Task instructions: Print the lines from the one that contains "Expand the 数据库 (Databases) tree node" through the end of the lines, inclusive, repeating them exactly and leaving the pictures out of your answer.

Data provided:
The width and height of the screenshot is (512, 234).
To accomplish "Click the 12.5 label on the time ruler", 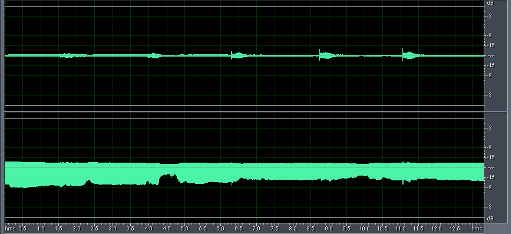I will 454,229.
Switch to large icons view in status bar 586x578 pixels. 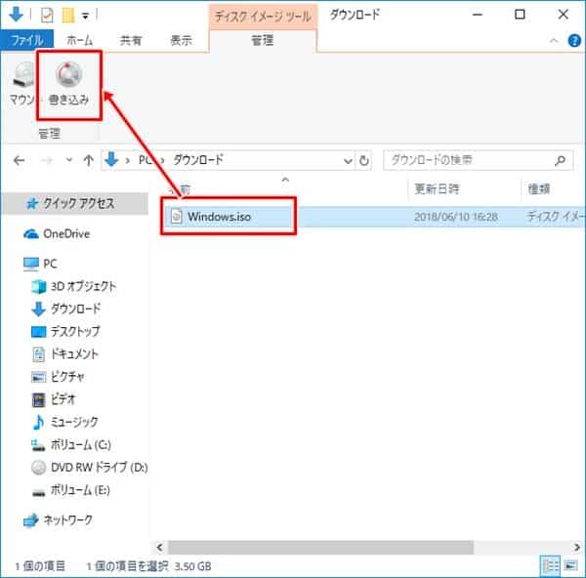pyautogui.click(x=569, y=565)
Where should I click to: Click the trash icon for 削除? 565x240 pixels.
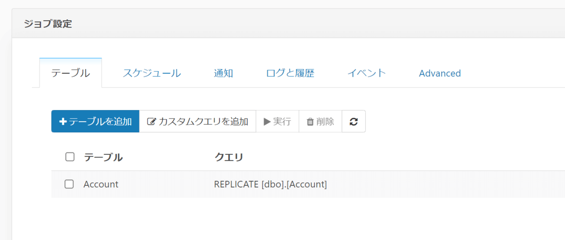pyautogui.click(x=310, y=121)
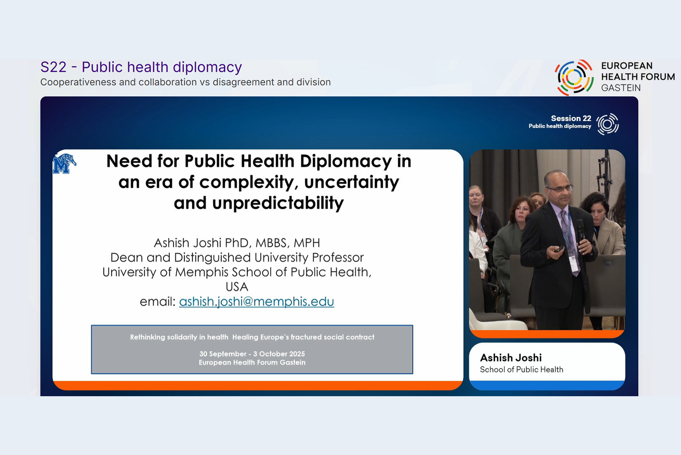Click the School of Public Health label

521,369
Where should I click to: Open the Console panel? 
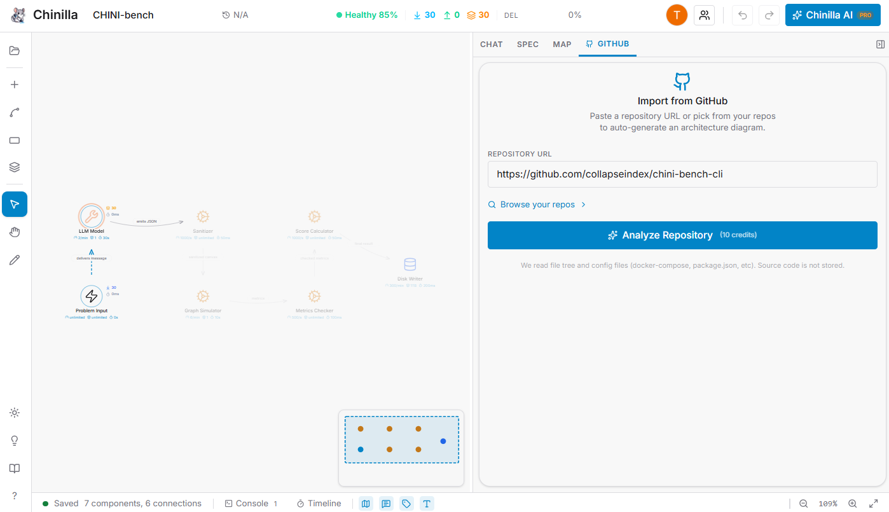click(251, 504)

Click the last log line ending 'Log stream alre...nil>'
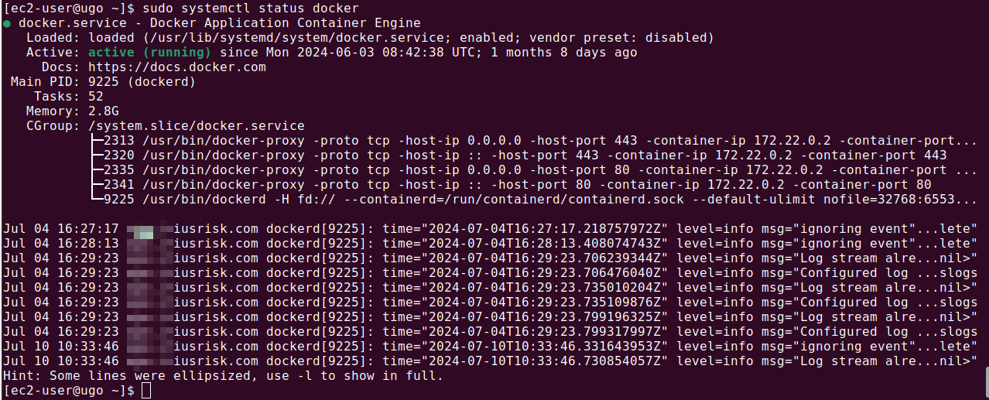click(491, 361)
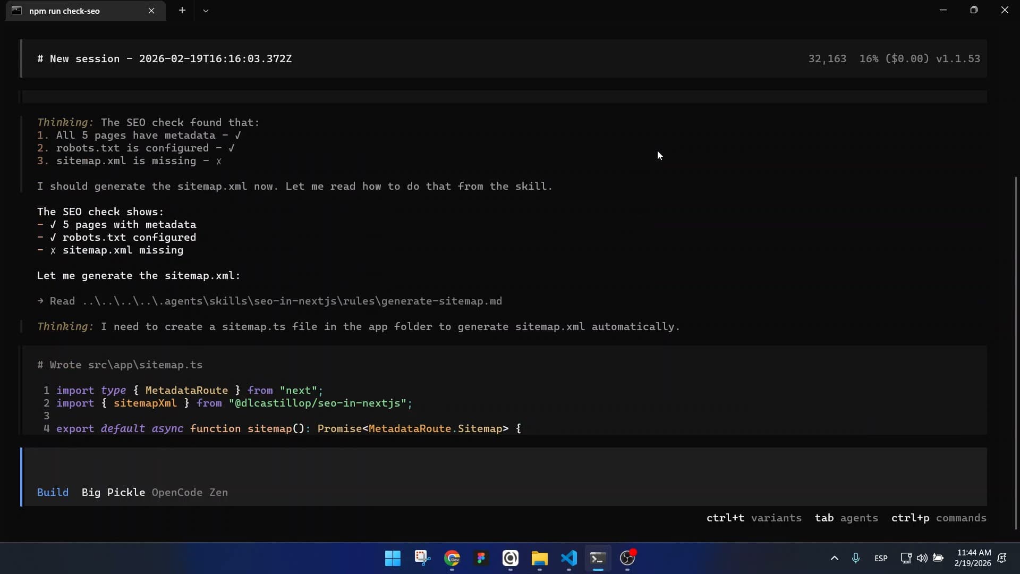Launch the Snipping Tool from the taskbar
1020x574 pixels.
tap(422, 559)
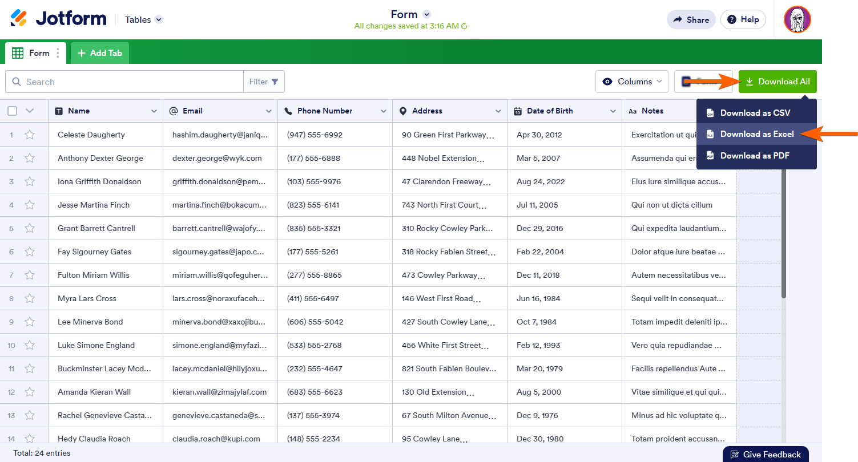Click the calendar icon on Date of Birth column

point(518,111)
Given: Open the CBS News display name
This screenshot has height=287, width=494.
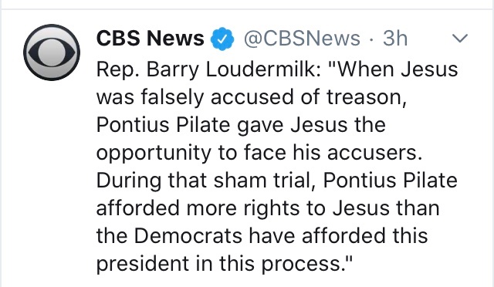Looking at the screenshot, I should pos(150,39).
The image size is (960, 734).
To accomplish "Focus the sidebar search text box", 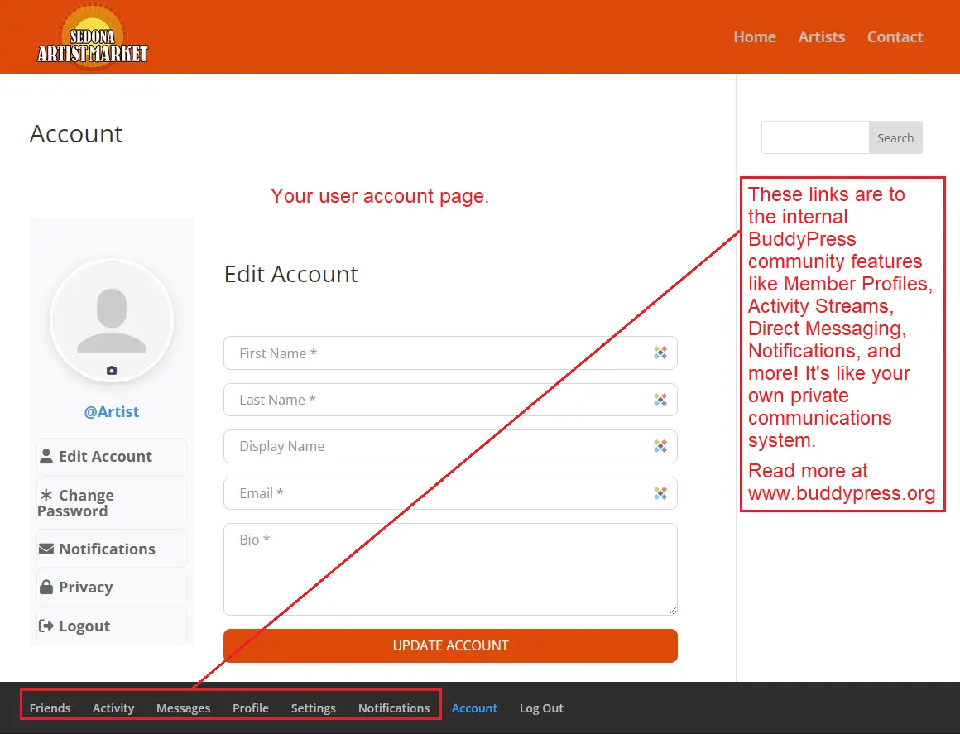I will point(814,138).
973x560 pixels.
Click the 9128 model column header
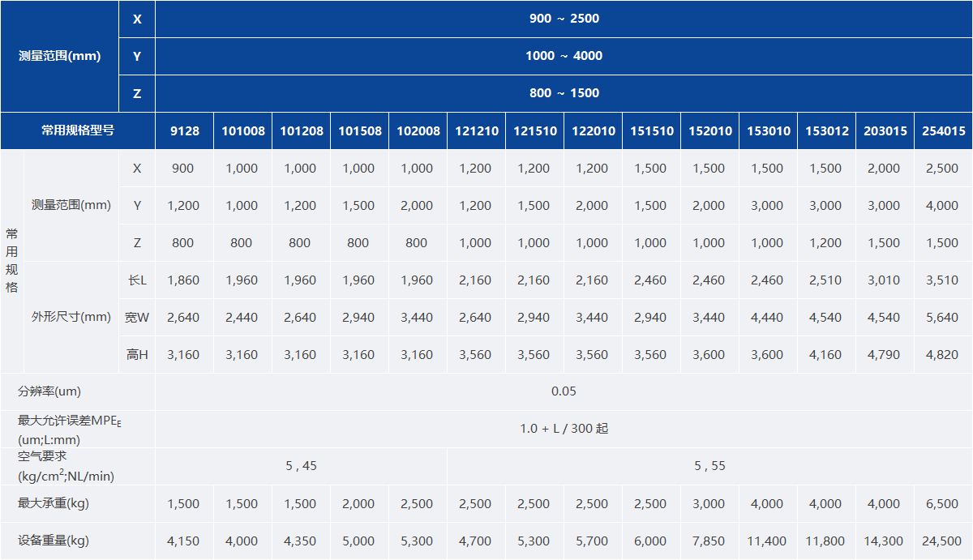pos(183,130)
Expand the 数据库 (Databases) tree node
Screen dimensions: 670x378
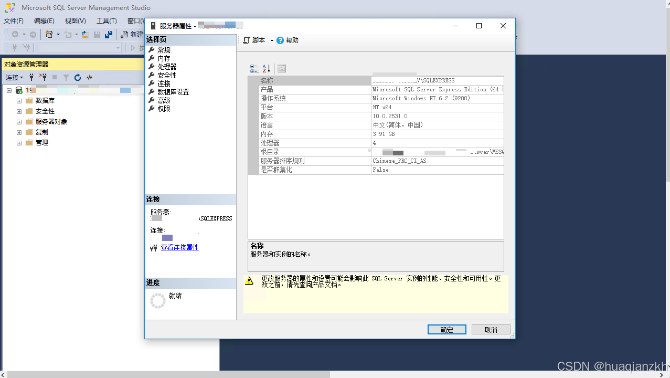(19, 101)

Correct result:
Expand the 数据库 (Databases) tree node
Screen dimensions: 670x378
(19, 101)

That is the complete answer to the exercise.